United States v. Ruiz

PETITIONER:United States
LOCATION:Los Angeles City Hall

DOCKET NO.: 01-595
DECIDED BY: Rehnquist Court (1986-2005)
LOWER COURT: United States Court of Appeals for the Ninth Circuit

CITATION: 536 US 622 (2002)
ARGUED: Apr 24, 2002
DECIDED: Jun 24, 2002

Steven F. Hubachek – Appointed by the Court, argued the cause for the respondent
Theodore B. Olson – Argued the cause for the petitioner

Facts of the case

After immigration agents found 30 kilograms of marijuana in Angela Ruiz’s luggage, federal prosecutors offered her a “fast track” plea bargain in which she would waive indictment, trial, and an appeal in exchange for a reduced sentence recommendation. The prosecutors’ offer requires that the defendant waive the right to receive impeachment information relating to any informants or other witnesses, as well as information supporting any affirmative defense she raises if the case goes to trial. When Ruiz rejected the waiver, the prosecutors withdrew their offer, indicted her for unlawful drug possession, and she pleaded guilty. At sentencing, Ruiz asked the judge to grant her the same reduced sentence that the Government would have recommended had she accepted the plea bargain. The Government opposed her request, and the District Court denied it. In vacating the sentence, the Court of Appeals ruled that the Constitution prohibits defendants from waiving their right to certain impeachment information.

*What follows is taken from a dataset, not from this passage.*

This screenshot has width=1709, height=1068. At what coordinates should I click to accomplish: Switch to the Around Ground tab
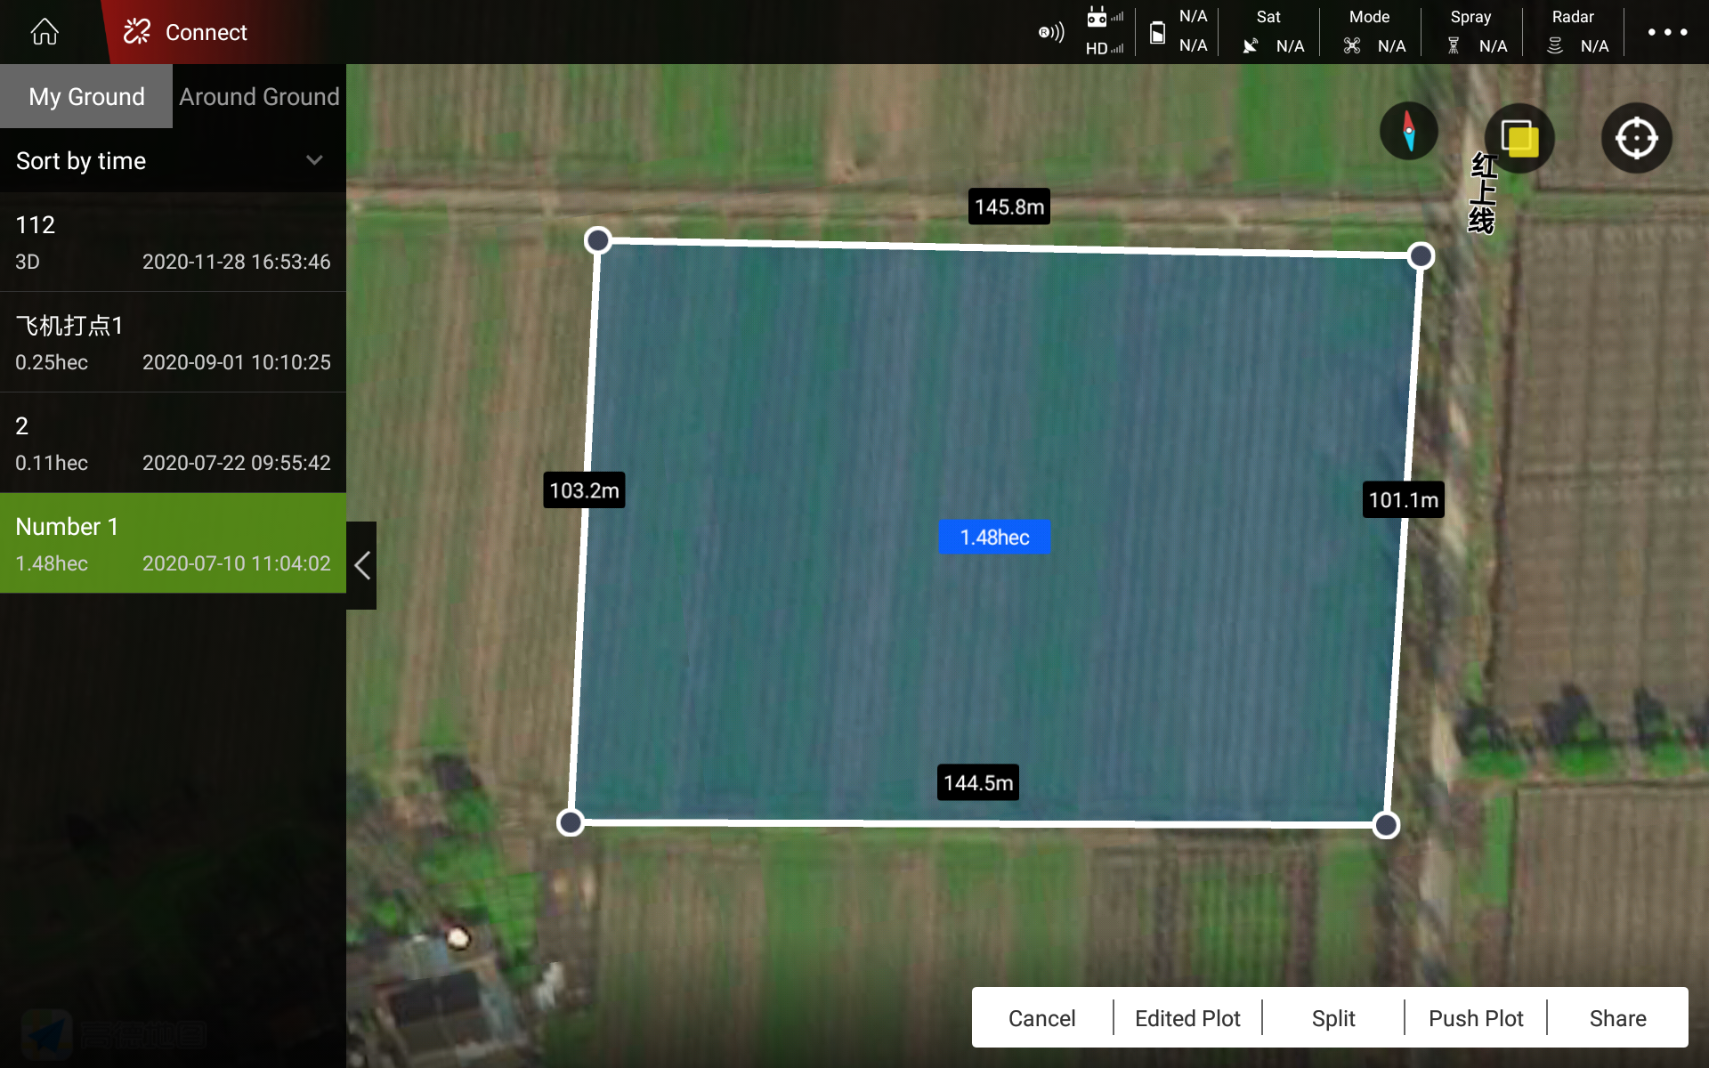(x=258, y=96)

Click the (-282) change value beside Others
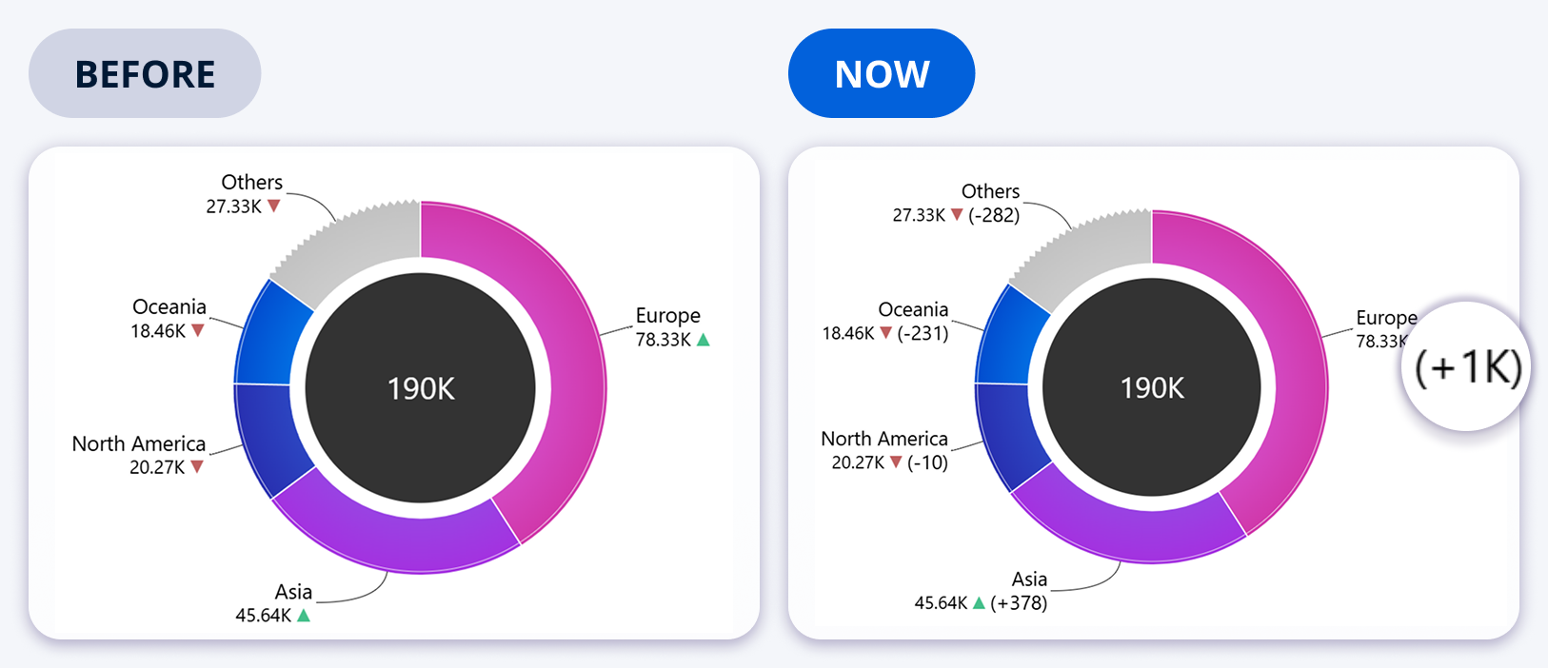point(994,215)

Do the Fifth and Sixth Amendments require federal prosecutors, before entering into a binding plea agreement with a criminal defendant, to disclose impeachment information relating to any informants or other witnesses?

Media for United States v. Ruiz

Audio Transcription for Oral Argument – April 24, 2002 in United States v. Ruiz

Audio Transcription for Opinion Announcement – June 24, 2002 in United States v. Ruiz

William H. Rehnquist:

The opinion of the Court in No. 01-595, United States versus Ruiz will be announced by Justice Breyer.

Stephen G. Breyer:

Now, this court in a number of cases has held that the constitution requires prosecutors to make available to a defendant before a trial — that is important, before a trial — exculpatory information, and that includes information where its evidence affecting witness credibility, at least where that credibility would likely determine the guilt or innocence of the defendant.

Now, the Ninth Circuit in this case held that the constitution not only requires that but it also requires prosecutors to give this kind of information which we call impeachment information to a defendant before the defendant engages in plea bargaining with the Government, and the Ninth Circuit added that the law forbids the defendant to waive the right, even if the defendant wants to.

We agreed to review the case because the Government told us that a requirement like that, to make all these information available even before plea bargaining and saying the defendant cannot waive it, a requirement like that would threaten the plea bargaining process.

We have reviewed the case and we conclude that even though the constitution does require providing this information before a trial, it does not require providing the information before plea bargaining or the entry of a guilty plea, nor does it forbid the defendant from waiving whatever right the defendant may have there.

In other words, we agree with the Government.

For one thing, we cannot find any theoretical justification for the Ninth Circuit’s rule.

The court’s earlier cases concerned the fairness of the trial.

They did not concern the plea bargain, and a plea of course doea have to be voluntary, and the defendant’s waiver of the right to trial has to be knowing, intelligent, and with awareness of the circumstances.

But these latter requirements do not demand provision of detailed trial-related information such as impeachment information for after all, a defendant can knowingly waive, for example, a right to remain silent and then answer a policeman questions without first knowing the specific questions that the policeman would intend to ask.

We cannot find support in the theory of the thing for the Ninth Circuit’s position and we were unable to find support in any other precedent of this court, and when we though of applying the due process rule directly to the circumstance, we found that the rule’s negative effects on the criminal justice system would outweigh any benefit that the rule could provide some defendants, and it would be on something of a random basis.

For these reasons, which we elaborate in our opinion, we reverse the Ninth Circuit.

Justice Thomas has filed a separate opinion concurring in our result.